[start of Material for this exercise]
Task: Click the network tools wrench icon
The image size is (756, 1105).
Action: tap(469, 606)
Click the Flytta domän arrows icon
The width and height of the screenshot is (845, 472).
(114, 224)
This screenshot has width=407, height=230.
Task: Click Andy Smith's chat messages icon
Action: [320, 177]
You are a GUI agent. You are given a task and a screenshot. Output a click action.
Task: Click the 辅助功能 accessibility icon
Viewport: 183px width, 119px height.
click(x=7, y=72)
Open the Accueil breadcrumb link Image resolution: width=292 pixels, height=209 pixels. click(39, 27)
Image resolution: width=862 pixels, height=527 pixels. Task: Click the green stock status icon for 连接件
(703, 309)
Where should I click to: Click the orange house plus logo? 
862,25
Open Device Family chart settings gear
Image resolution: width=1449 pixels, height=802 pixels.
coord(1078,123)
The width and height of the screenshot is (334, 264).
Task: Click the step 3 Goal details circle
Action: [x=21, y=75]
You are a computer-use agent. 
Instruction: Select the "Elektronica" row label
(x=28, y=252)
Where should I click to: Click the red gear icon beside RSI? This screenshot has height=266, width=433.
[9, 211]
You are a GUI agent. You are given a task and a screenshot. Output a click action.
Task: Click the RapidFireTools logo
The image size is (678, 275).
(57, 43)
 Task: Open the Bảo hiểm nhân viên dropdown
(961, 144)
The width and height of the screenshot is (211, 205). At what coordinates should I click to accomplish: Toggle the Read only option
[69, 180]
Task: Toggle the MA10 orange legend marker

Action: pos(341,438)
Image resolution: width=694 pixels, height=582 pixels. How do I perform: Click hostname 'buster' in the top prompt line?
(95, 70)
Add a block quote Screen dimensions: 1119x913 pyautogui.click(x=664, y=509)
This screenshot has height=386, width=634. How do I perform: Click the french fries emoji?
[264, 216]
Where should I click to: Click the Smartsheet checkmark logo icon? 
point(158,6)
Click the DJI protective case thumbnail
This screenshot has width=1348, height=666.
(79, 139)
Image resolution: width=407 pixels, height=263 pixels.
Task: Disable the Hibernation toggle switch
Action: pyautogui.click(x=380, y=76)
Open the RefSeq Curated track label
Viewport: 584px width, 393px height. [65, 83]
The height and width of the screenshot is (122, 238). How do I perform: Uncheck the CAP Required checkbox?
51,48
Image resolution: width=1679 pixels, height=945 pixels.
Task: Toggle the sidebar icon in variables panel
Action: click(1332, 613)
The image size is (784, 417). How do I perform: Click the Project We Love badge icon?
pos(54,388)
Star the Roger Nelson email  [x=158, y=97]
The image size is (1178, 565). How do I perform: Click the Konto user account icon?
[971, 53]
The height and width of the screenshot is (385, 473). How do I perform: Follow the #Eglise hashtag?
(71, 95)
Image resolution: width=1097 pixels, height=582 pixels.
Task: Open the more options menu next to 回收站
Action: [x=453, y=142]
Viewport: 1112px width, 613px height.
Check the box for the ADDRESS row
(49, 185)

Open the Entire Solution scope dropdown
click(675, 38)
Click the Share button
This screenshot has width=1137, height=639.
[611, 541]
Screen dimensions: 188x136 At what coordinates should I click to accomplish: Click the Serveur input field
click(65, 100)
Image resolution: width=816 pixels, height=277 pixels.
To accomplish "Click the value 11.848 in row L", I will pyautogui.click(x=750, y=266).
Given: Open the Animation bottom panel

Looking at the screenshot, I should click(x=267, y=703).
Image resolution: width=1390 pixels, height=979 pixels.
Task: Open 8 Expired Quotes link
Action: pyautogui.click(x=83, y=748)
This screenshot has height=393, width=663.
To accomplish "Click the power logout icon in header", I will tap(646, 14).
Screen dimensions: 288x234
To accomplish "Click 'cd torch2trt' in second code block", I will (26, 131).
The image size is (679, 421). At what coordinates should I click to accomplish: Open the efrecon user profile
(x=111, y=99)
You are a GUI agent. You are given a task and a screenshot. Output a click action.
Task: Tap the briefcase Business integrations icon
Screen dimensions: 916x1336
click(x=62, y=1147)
[end of Material for this exercise]
* Task:
Can you write out the data again from its first line through the line containing "Action: tap(469, 606)", both ends included and requests kept, with every coordinate in the answers multiplied by 2.2 and rounded to a whole number, halves going up?

* The result:
Task: Click the network tools wrench icon
The image size is (756, 1105).
Action: tap(1032, 1333)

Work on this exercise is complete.